» Information

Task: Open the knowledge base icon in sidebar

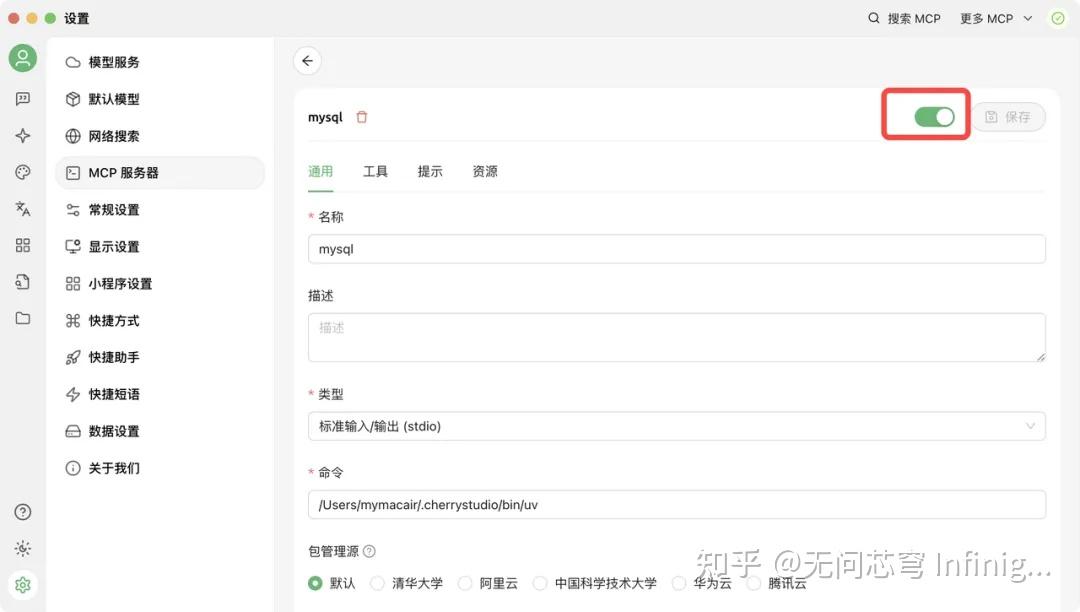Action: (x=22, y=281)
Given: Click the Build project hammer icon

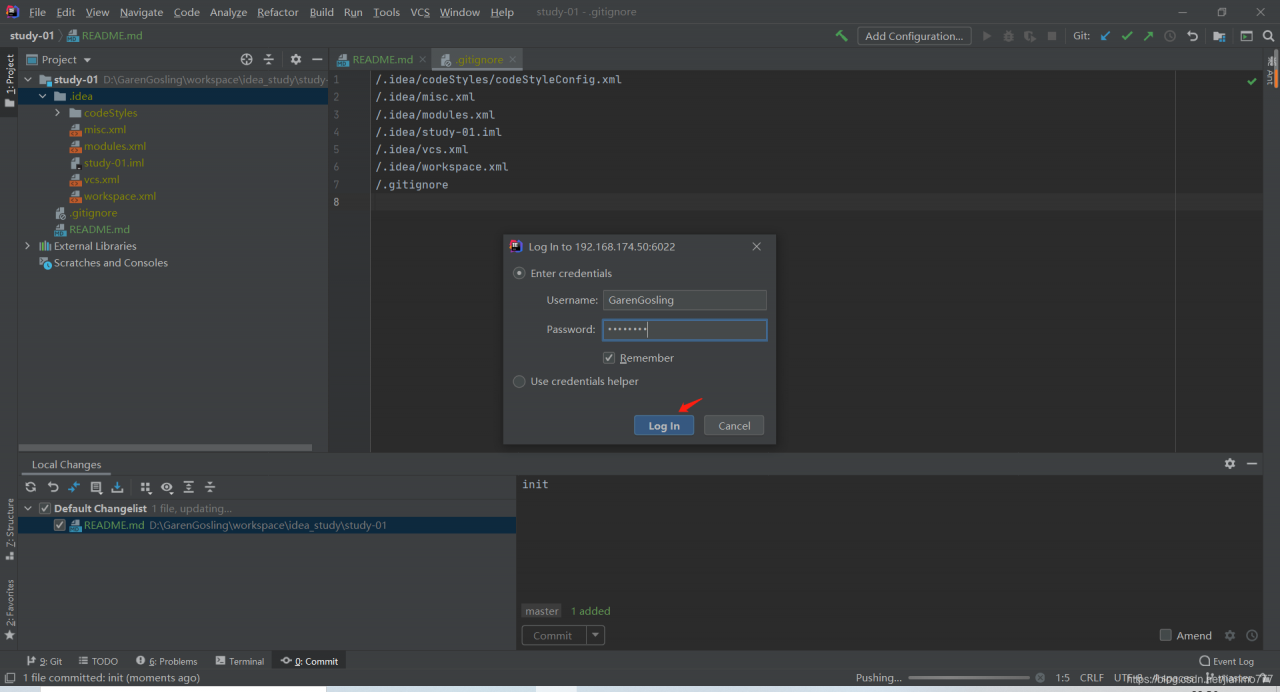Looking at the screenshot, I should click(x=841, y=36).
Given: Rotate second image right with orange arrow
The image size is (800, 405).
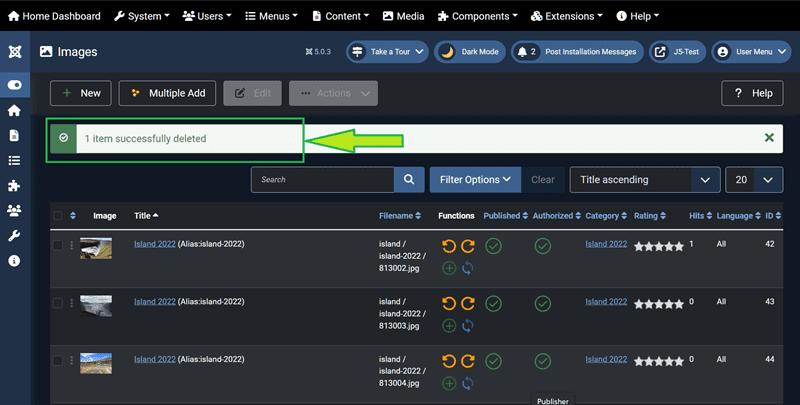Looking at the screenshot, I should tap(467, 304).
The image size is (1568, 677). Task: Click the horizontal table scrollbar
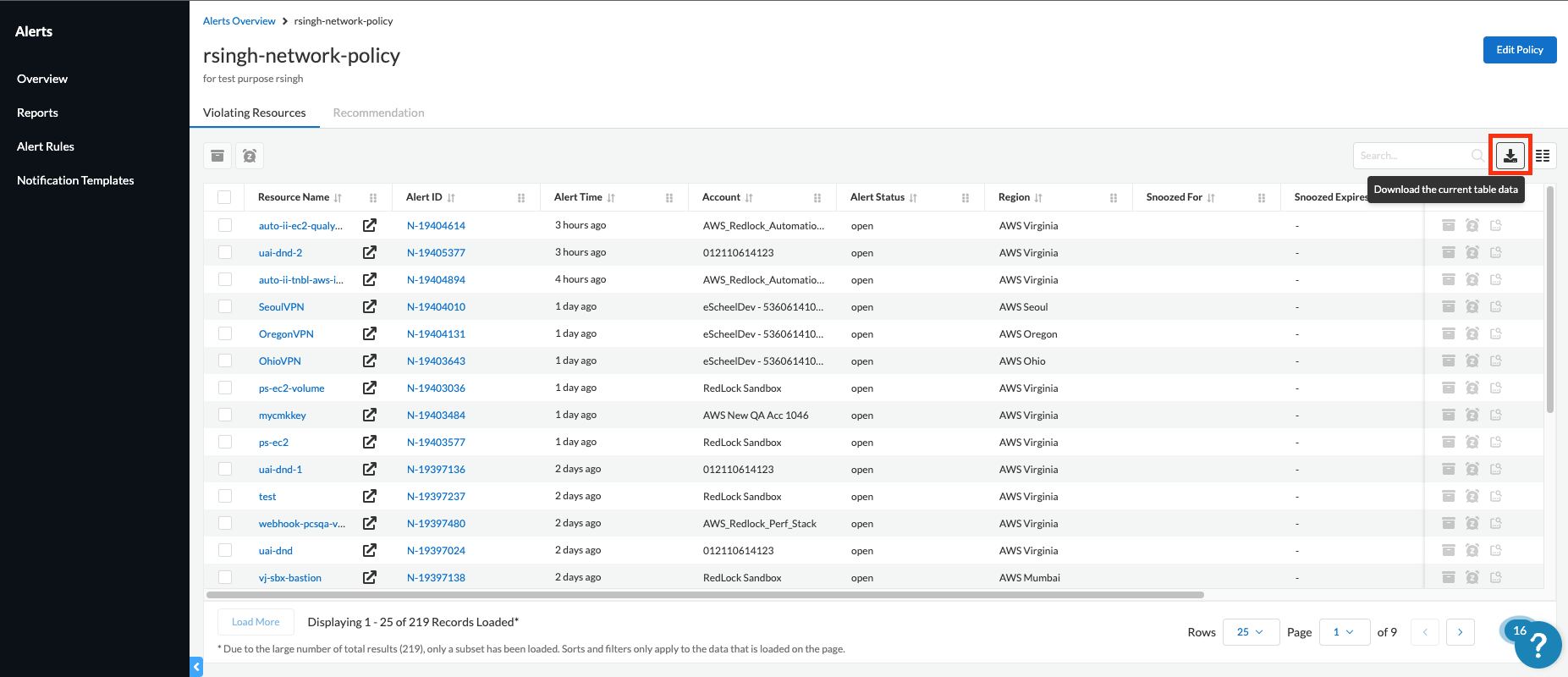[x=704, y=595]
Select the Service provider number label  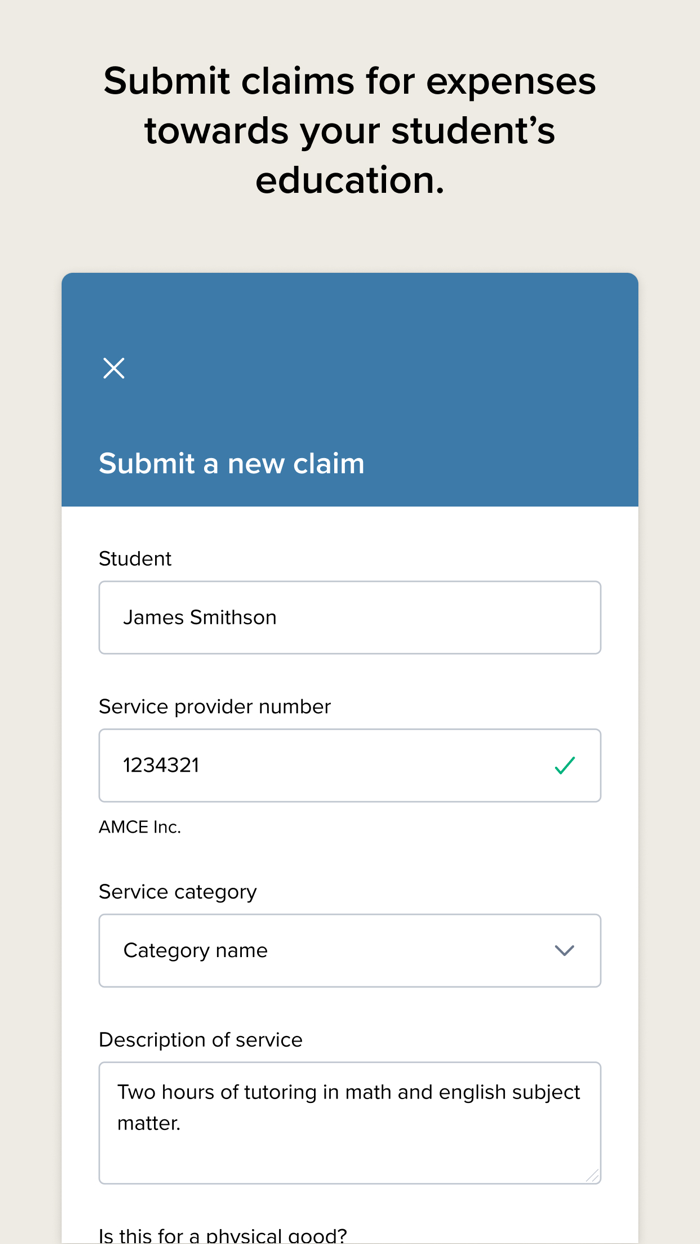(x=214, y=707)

---

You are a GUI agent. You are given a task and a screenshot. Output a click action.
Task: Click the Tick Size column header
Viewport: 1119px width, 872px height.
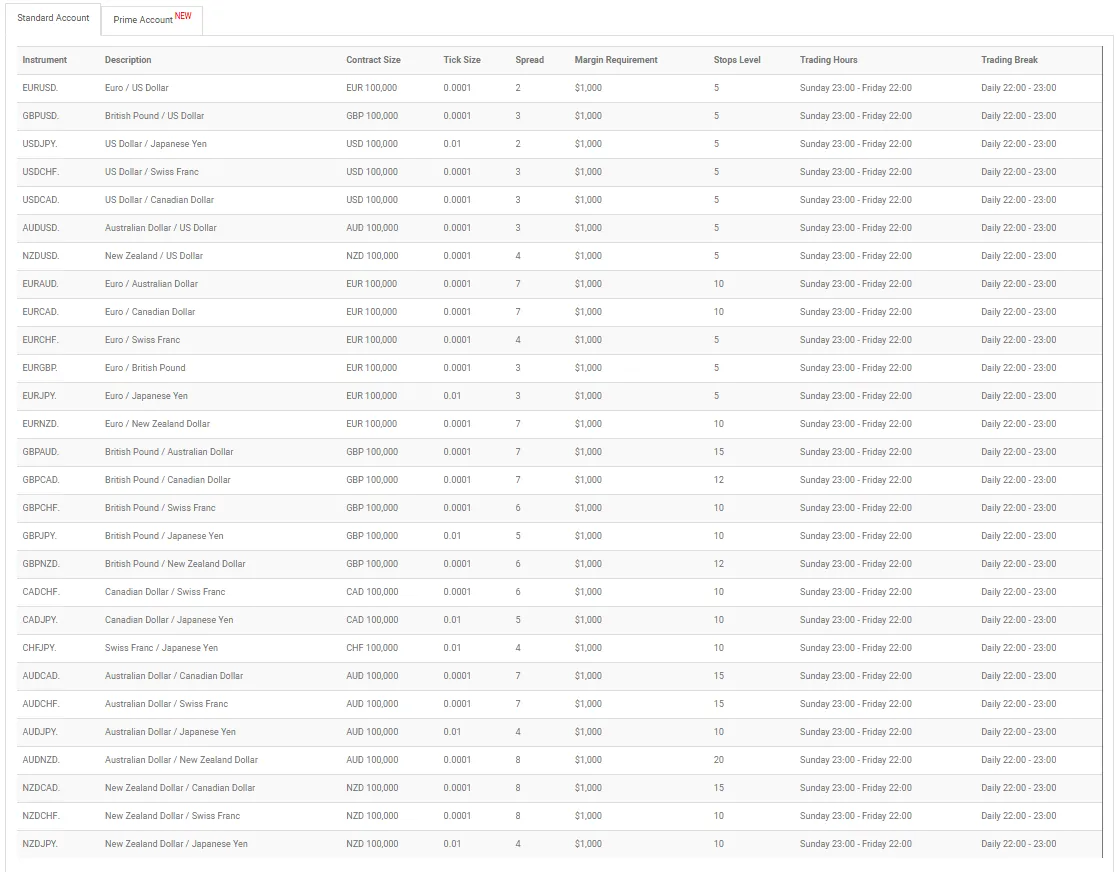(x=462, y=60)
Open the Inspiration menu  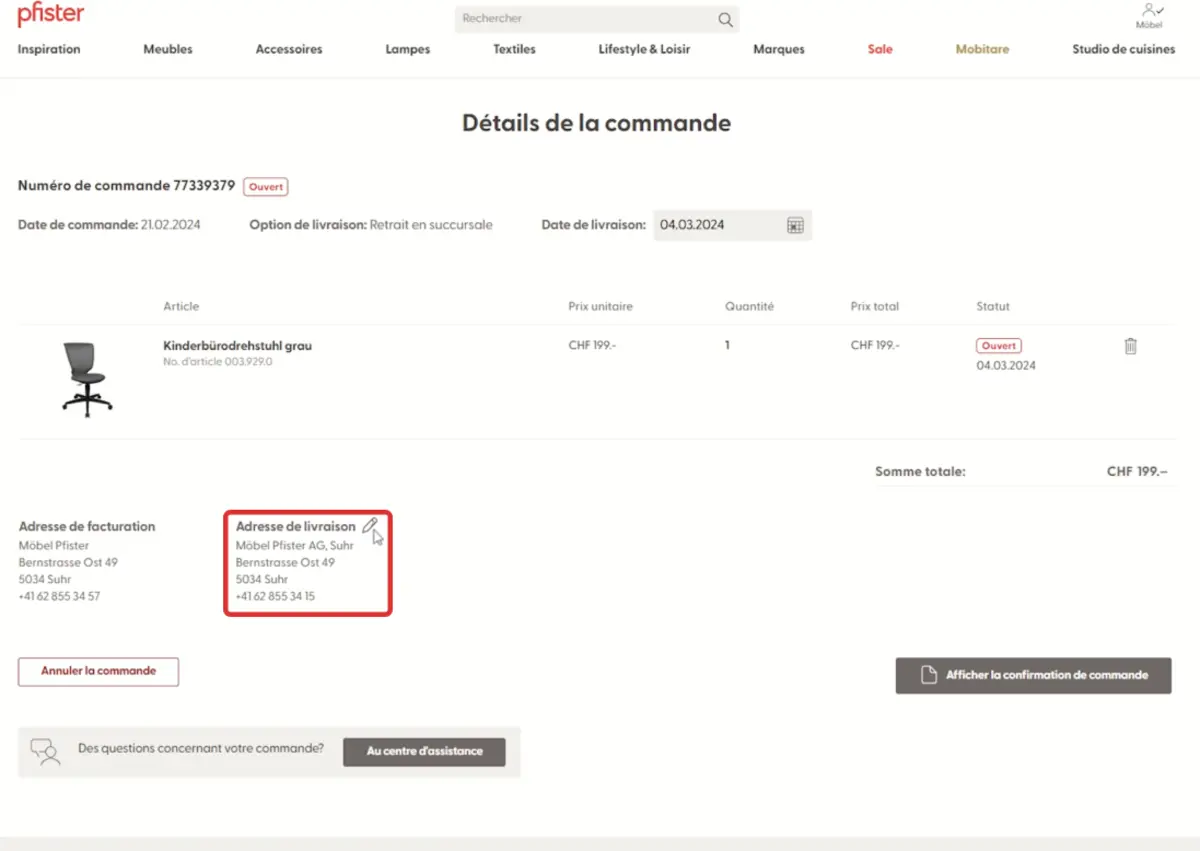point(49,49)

---

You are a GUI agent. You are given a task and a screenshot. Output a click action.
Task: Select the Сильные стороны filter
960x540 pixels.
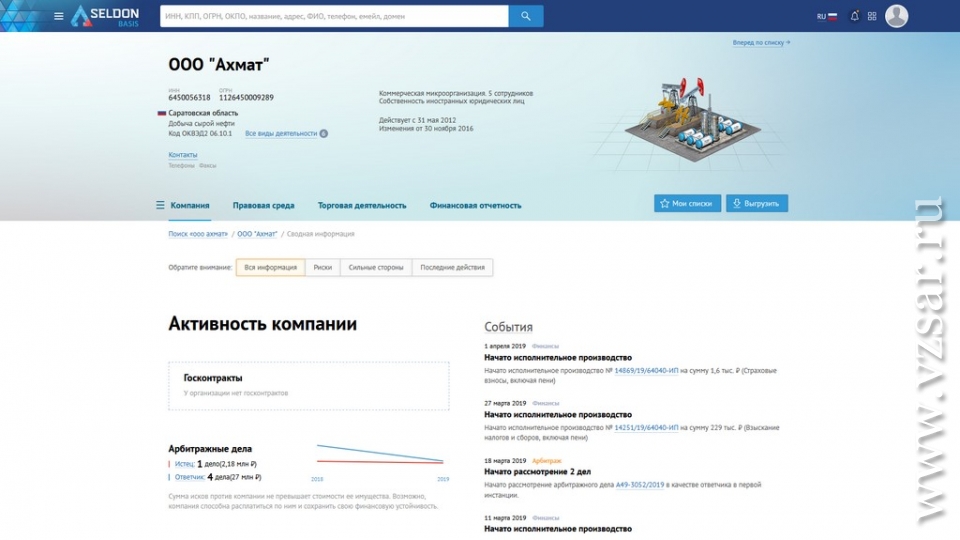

» Assigned task
Could you reproduce, exactly, every line above from the line with "Task: Select the Сильные стороны filter" to the line with "960x540 pixels.", and no other line? Both ends count.

» Exercise answer
Task: Select the Сильные стороны filter
960x540 pixels.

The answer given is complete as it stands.